■ **Information provided**
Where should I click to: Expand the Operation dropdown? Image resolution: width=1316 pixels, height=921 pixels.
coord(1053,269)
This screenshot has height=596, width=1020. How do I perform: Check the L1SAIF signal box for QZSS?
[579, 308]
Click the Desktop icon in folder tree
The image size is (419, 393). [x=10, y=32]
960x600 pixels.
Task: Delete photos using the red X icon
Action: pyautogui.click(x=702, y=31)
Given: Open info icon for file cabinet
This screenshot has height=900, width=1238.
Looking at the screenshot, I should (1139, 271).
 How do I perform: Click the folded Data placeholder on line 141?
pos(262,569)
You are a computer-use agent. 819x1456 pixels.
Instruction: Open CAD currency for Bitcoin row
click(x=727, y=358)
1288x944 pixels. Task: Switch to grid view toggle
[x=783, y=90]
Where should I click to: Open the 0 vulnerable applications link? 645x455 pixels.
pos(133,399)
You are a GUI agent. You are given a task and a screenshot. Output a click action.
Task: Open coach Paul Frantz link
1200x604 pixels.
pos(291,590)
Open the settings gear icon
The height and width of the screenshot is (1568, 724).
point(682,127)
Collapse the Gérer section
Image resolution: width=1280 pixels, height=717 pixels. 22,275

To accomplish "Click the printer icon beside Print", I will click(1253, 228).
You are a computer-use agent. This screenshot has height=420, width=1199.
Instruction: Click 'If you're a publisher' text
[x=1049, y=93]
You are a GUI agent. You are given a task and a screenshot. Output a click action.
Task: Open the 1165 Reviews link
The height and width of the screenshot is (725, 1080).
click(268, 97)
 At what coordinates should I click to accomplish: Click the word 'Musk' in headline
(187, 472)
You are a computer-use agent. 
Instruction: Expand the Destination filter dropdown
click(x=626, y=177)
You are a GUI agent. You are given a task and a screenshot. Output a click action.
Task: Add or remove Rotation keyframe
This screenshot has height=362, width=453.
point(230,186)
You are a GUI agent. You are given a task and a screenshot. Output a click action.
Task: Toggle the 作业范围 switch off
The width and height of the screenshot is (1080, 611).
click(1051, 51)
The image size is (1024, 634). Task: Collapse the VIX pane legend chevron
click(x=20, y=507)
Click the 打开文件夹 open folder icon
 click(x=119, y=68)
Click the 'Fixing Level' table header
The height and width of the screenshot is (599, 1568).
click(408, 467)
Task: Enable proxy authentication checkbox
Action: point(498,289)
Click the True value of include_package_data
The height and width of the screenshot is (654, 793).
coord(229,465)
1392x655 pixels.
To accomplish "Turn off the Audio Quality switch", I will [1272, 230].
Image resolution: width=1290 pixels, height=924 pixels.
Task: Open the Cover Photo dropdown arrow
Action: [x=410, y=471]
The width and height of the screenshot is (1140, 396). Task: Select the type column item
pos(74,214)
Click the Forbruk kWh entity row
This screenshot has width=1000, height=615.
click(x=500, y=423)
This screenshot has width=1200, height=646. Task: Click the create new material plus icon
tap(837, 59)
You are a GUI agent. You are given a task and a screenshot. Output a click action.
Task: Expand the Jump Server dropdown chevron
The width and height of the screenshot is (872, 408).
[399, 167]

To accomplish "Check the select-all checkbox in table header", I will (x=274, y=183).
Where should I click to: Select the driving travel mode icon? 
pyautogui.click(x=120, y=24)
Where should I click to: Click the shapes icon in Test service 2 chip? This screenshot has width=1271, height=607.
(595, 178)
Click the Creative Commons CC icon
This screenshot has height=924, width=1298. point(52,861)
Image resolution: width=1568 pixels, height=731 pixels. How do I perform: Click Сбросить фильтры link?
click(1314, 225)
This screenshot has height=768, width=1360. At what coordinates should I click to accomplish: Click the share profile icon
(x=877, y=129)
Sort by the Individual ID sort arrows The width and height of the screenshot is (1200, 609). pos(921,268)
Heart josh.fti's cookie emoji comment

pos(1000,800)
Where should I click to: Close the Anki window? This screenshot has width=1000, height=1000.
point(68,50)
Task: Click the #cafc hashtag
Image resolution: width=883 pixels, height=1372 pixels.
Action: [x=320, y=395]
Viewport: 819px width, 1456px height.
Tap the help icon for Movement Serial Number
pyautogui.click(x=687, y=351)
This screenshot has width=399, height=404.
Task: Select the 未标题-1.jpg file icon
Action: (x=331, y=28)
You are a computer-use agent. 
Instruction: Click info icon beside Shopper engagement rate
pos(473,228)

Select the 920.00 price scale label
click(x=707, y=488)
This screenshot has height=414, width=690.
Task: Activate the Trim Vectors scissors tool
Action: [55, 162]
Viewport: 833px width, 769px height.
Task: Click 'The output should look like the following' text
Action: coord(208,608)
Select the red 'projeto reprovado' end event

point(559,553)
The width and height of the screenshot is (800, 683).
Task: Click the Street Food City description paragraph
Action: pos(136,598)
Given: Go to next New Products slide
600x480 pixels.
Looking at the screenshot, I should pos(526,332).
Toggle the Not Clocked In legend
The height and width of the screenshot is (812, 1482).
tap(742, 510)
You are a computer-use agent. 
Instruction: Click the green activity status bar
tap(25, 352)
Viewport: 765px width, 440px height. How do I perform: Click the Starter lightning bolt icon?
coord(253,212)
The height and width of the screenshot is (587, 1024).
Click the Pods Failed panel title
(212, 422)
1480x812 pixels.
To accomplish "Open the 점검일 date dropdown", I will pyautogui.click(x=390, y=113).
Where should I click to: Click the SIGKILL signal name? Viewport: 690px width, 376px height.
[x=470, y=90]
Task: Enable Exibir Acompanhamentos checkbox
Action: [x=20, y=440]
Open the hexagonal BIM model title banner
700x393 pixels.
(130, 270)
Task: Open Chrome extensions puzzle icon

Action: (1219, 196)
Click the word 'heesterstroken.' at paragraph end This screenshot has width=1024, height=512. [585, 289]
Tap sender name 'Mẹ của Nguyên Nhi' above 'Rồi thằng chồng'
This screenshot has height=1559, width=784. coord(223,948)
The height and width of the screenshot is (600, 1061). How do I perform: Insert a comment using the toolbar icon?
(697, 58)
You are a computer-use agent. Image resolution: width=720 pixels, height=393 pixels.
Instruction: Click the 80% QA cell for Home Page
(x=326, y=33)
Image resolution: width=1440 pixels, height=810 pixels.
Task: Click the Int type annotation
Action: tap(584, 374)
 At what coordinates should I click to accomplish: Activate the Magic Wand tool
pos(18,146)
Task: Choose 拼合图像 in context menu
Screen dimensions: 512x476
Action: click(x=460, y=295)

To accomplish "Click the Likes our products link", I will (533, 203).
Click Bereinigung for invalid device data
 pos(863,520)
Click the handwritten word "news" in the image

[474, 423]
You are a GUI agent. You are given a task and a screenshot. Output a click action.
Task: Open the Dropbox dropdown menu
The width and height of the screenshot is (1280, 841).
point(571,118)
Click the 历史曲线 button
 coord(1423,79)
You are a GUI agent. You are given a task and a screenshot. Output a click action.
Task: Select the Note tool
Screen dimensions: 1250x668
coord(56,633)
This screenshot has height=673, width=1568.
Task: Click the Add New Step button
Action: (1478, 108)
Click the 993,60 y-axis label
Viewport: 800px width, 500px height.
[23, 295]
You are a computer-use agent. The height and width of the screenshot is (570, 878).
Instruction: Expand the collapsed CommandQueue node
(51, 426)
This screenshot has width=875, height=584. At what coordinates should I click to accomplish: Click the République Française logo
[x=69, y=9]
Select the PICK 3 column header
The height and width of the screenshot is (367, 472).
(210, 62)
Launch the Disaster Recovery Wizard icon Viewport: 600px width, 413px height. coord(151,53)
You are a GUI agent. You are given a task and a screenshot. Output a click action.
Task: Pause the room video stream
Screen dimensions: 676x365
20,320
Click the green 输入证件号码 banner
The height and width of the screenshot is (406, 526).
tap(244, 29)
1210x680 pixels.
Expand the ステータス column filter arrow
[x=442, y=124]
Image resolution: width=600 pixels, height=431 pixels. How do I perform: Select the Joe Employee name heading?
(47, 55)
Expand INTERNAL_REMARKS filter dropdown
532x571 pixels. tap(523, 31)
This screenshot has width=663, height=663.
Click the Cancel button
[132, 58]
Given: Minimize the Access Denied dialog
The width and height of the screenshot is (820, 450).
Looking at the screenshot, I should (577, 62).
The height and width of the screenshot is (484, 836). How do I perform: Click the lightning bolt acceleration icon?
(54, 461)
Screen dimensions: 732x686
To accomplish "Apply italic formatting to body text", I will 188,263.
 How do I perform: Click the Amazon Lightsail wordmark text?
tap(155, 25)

■ **Exercise prompt**
In the listing above, find the line with "You are a computer-use agent. The" and the line with "Task: Pause the room video stream", then print exactly those lines and every line between them.

■ **Response area**
You are a computer-use agent. The height and width of the screenshot is (570, 878).
Instruction: Expand the collapsed CommandQueue node
(51, 426)
This screenshot has width=875, height=584. At what coordinates should I click to accomplish: Click the République Française logo
[x=69, y=9]
Select the PICK 3 column header
The height and width of the screenshot is (367, 472).
(210, 62)
Launch the Disaster Recovery Wizard icon Viewport: 600px width, 413px height. coord(151,53)
You are a GUI agent. You are given a task and a screenshot. Output a click action.
Task: Pause the room video stream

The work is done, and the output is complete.